White House letter blasts Mueller for balking at obstruction charge

The White House legal counsel on Thursday accused special counsel Robert Mueller and his team of playing politics with the rollout of the findings of the Russia investigation.

President Trump’s legal team also blasted Mueller for not making a determination on the issue of obstruction of justice.

In a letter to Attorney General William Barr obtained by CNN, White House legal counsel Emmet Flood ripped Mueller’s report for creating “a prosecutorial curiosity — part ‘truth commission’ report and part law school exam paper.”

In his report, a redacted version of which was released earlier this month, Mueller said he found no evidence of collusion between the Trump campaign and Russian agents seeking to influence the result. He did not, however, make a determination of whether Trump obstructed his probe.

That decision was left to the discretion of Barr, who, with Deputy Attorney General Rod Rosenstein, determined no obstruction occurred.

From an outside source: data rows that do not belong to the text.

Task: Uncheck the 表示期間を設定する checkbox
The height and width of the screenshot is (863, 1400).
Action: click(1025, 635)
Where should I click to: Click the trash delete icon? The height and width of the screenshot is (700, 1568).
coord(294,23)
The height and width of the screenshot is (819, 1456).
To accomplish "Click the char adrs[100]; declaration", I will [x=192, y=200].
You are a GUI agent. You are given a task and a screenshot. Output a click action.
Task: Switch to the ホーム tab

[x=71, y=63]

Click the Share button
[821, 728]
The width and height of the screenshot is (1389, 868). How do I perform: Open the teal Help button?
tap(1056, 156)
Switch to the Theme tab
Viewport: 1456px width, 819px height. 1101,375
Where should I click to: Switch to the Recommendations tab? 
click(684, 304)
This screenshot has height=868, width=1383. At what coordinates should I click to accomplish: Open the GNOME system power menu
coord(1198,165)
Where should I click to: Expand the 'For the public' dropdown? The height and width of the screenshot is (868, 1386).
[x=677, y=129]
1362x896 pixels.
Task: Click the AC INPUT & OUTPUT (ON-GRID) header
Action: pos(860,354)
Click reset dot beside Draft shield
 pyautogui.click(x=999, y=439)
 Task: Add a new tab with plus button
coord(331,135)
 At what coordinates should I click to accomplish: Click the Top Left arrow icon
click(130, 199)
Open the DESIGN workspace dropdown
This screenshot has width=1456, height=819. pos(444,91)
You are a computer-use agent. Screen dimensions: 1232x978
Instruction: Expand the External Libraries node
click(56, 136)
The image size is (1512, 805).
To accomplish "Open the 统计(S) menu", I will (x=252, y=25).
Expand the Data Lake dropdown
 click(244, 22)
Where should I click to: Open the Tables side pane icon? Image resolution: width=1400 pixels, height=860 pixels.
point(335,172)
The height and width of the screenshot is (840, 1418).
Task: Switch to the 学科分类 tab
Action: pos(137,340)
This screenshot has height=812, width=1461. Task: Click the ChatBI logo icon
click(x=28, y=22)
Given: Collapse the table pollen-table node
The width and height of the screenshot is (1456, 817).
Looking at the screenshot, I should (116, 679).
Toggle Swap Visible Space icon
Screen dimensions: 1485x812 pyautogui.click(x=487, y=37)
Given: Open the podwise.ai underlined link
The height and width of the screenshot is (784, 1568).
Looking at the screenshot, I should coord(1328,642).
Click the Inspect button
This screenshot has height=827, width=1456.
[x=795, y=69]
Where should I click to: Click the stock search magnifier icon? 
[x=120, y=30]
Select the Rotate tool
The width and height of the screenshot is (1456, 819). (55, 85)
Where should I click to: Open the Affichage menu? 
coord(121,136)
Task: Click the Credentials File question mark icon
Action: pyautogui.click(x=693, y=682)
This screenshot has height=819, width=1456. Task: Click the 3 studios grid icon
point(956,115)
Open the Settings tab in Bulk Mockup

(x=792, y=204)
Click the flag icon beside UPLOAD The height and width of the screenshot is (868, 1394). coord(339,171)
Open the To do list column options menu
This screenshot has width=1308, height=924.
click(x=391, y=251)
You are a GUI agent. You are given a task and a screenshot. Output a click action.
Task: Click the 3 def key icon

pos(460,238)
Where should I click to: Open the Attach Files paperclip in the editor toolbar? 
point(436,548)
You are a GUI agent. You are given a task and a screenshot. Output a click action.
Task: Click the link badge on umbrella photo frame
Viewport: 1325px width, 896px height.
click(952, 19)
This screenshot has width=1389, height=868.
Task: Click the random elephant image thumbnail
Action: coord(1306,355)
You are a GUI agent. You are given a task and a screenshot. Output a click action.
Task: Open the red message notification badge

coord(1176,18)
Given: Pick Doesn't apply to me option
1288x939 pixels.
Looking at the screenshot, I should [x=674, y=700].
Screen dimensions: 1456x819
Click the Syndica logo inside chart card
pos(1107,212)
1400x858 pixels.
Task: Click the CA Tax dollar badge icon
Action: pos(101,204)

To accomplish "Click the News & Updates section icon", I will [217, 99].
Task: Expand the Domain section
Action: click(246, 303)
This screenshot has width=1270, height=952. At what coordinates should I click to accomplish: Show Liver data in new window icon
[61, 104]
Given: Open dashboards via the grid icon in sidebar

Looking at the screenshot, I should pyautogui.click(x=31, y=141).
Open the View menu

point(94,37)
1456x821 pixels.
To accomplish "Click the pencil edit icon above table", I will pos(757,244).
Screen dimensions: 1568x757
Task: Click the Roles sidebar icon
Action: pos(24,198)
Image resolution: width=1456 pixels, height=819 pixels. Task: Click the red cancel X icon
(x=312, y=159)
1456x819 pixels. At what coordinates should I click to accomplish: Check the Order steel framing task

But congressional Democrats have seized on 10 detailed episodes laid out by Mueller in his report during which Trump made veiled threats, complained about press coverage of the investigation, and talked about either ending the investigation or pressuring aides to make his biggest political problem go away.

“Far more detailed than the text of any known criminal indictment or declination memorandum, the report is laden with factual information that has never been subjected to adversarial testing or independent analysis,” Flood wrote in his letter to Barr.

Barr faced an intense grilling on Capitol Hill Wednesday, where lawmakers publicly accused him of being biased in his handling of Mueller’s report and of protecting Trump instead of providing transparency to the American public.

The debate over the readout of the Mueller report comes amid a wave of subpoenas issued by congressional Democrats concerning data related to Trump’s 2016 campaign and personal finances.

Trump’s White House has said it does not intend to comply with any of the congressional investigations.

“These are, like, not impartial people,” Trump said last week.

The standoff between the Justice Department and Congress reached a head Thursday morning when Barr elected not to show up to a House Judiciary Committee hearing on Mueller’s report.

Chairman Jerry Nadler, D-N.Y., said he is considering holding Barr in contempt as a result of his unwillingness to testify.

In the meantime, the White House says this week’s political circus over the Mueller report could have been prevented by the man who commissioned it.

“Under a constitution of separated powers,” Flood wrote. “(Justice Department officials) should not be in the business of creating ‘road maps’ for the purpose of transmitting them to committees.”